> _PAGE EXTRACT_:

Robert Galvin: You can't dig yourself out of a rabbit hole

Apr. 17—We're a month shy of the first recorded use of the perfect turn of phrase "facepalm," and though history doesn't identify the originator — other than saying was used May 15, 1996 in a chat on the bit.listserv.superguy user group on Google — I 'd like to shake their hand.

Well, maybe after the hand in question was thoroughly washed, then covered in sanitizer and slipped inside a hospital-grade plastic glove.

On the other hand ... maybe we could just touch elbows.

My latest use of a facepalm — at least as of midway through this sentence (life moves pretty fast these days; if you don't stop and look around, you might miss another chance to slap yourself silly) — was in response to the story this week about the misinformation regarding the FEMA trailers being stored for later use by those who lost their homes in last fall's wildfires.

No sooner had the staging area been moved from the Jackson County Expo to a site outside Roseburg, suspicion spread like ... well, wildfire ... that the trailers actually were for immigrants crossing the Mexican border.

Face, meet palm.

Call it another example of the Dehydrated Conspiracy Theory — just add watered-down "logic" and watch it grow faster than blackberry bushes or Chia pets.

It would be enough to make you wonder why so many of our family and friends, neighbors and co-workers, get suckered into believing all sorts of shaggy dog tales ... if, of course, the answer weren't right there in the middle of the question.

After all, there's a family member, friend, neighbor and/or co-worker born every minute — and a lot of them seem to congregate in Oregon.

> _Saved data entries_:
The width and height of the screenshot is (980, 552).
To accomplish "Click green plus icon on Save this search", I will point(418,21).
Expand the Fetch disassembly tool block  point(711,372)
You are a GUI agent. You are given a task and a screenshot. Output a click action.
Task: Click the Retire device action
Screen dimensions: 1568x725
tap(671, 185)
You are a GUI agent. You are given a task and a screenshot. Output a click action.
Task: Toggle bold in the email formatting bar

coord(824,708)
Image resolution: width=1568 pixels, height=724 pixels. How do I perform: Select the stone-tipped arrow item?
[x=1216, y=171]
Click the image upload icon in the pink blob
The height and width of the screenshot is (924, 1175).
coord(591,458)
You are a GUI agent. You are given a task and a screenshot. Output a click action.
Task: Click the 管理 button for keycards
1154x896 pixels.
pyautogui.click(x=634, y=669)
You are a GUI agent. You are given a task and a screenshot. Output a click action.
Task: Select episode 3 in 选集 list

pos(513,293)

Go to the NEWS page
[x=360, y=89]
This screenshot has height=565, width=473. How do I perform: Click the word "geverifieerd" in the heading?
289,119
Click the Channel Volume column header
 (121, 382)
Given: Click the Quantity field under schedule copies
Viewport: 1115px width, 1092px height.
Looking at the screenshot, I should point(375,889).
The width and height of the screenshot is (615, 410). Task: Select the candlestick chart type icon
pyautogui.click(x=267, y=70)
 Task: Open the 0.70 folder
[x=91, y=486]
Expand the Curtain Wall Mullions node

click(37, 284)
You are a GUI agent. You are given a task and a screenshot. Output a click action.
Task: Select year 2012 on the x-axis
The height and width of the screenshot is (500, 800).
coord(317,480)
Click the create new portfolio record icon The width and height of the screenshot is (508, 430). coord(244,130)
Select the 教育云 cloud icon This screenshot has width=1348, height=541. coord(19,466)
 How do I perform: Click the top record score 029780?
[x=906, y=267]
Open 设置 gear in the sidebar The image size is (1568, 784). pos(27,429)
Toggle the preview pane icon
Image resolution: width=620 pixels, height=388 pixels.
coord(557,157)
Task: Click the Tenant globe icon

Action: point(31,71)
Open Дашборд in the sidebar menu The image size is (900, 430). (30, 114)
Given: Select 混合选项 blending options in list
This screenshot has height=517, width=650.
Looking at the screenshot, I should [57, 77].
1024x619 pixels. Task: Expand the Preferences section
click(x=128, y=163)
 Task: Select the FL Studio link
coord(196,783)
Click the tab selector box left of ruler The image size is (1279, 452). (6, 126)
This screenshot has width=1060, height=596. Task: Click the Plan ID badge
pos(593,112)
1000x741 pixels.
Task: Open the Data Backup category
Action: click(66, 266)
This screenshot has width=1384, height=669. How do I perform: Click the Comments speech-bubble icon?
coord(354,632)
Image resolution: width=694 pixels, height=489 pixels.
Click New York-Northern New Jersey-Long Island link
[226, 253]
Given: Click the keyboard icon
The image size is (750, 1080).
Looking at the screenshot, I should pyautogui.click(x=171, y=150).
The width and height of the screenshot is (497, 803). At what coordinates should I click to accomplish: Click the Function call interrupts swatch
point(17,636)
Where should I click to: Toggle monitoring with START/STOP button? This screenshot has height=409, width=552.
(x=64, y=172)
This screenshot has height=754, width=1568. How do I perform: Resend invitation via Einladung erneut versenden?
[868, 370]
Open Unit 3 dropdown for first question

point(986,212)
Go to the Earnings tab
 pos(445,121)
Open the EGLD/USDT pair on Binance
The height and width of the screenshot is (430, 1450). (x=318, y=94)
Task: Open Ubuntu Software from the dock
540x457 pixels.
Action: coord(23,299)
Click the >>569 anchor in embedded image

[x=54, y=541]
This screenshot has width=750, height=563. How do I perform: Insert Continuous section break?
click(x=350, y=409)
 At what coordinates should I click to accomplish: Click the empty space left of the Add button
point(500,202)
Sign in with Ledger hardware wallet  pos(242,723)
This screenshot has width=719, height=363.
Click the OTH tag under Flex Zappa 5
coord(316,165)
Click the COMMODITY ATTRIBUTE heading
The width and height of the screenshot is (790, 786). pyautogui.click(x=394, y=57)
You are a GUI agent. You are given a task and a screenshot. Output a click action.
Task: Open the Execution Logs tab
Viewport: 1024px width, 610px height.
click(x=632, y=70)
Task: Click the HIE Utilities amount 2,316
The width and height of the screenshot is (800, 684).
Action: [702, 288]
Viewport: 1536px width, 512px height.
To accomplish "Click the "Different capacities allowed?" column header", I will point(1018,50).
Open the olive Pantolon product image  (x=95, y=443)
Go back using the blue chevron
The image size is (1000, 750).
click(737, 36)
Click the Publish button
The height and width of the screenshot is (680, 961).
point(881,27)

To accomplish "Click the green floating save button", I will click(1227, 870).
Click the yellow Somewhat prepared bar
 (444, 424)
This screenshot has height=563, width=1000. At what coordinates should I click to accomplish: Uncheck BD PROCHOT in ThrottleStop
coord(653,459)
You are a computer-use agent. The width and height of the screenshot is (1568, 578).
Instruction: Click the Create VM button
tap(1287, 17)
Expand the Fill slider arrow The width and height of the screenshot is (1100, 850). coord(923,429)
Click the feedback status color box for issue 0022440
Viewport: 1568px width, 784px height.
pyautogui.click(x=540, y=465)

> _EXERCISE TASKS_:
A - Answer these questions using the facepalm column:
(i) On what date was "facepalm" first used, according to the column?
(ii) The staging area for the FEMA trailers moved from where to where?
(iii) What name does the column give to this kind of conspiracy theory?
Mark your answers (i), (ii), (iii), one per line.
B - Echo the facepalm column word for word, starting with "Face, meet palm." and going on through "or Chia pets.".
C - Proceed with the facepalm column, writing on from its final sentence in the same voice.

> _ANSWERS TO THE PROBLEMS_:
A -
(i) May 15, 1996
(ii) From the Jackson County Expo to a site outside Roseburg
(iii) The Dehydrated Conspiracy Theory

B -
Face, meet palm.

Call it another example of the Dehydrated Conspiracy Theory — just add watered-down "logic" and watch it grow faster than blackberry bushes or Chia pets.

C -
According to a survey done by Moonshot CVE, a London-based tech company, we're No. 1 when it comes to residents initiating online searches for conspiracy theories.

Don't believe it? Well, Moonshot CVE posted it online, and if you can find it on the internet ... it has to be true!!!

Or so I've been told.

Meanwhile, DIRECTV had its own team of cracked researchers track down which conspiracies were found to be the most fascinating for residents in each of the 50 states.

Among the theories dominant across the country are beliefs in the New World Order, black helicopters, the Earth being flat, the "real" reasons for the introduction of New Coke, and the staging of the moon landing.

Unless, that is, you live in New Mexico ... where folks already know about the moon landing. New Mexicans (not to be confused with those folks mistakenly thought to be headed for the FEMA trailers) are busy defending their belief that Tupac Shakur is still alive.

None of those topics Oregon, though, so let's see how up-to-date you are in crackpotology.

Would you believe our most researched conspiracy theory involves ...

A) An underground tunnel system between Crater Lake and Cave Junction, where a captured alien spacecraft is being studied by a shadowy government agency at a secret military complex?

2) That the subsonic sound known as the "Wimer Hum" is actually generated by a different shadowy government agency (non-alien division) in yet another underground facility as an ongoing experiment in mind control?

Or,

C) Bigfoot.

All three of those responses are (way) out there on the internet — where, please remember, everything you read is true — but the actual conclusion found by the DIRECTV survey is ...

D) None of the above.

Missed it ... by that much.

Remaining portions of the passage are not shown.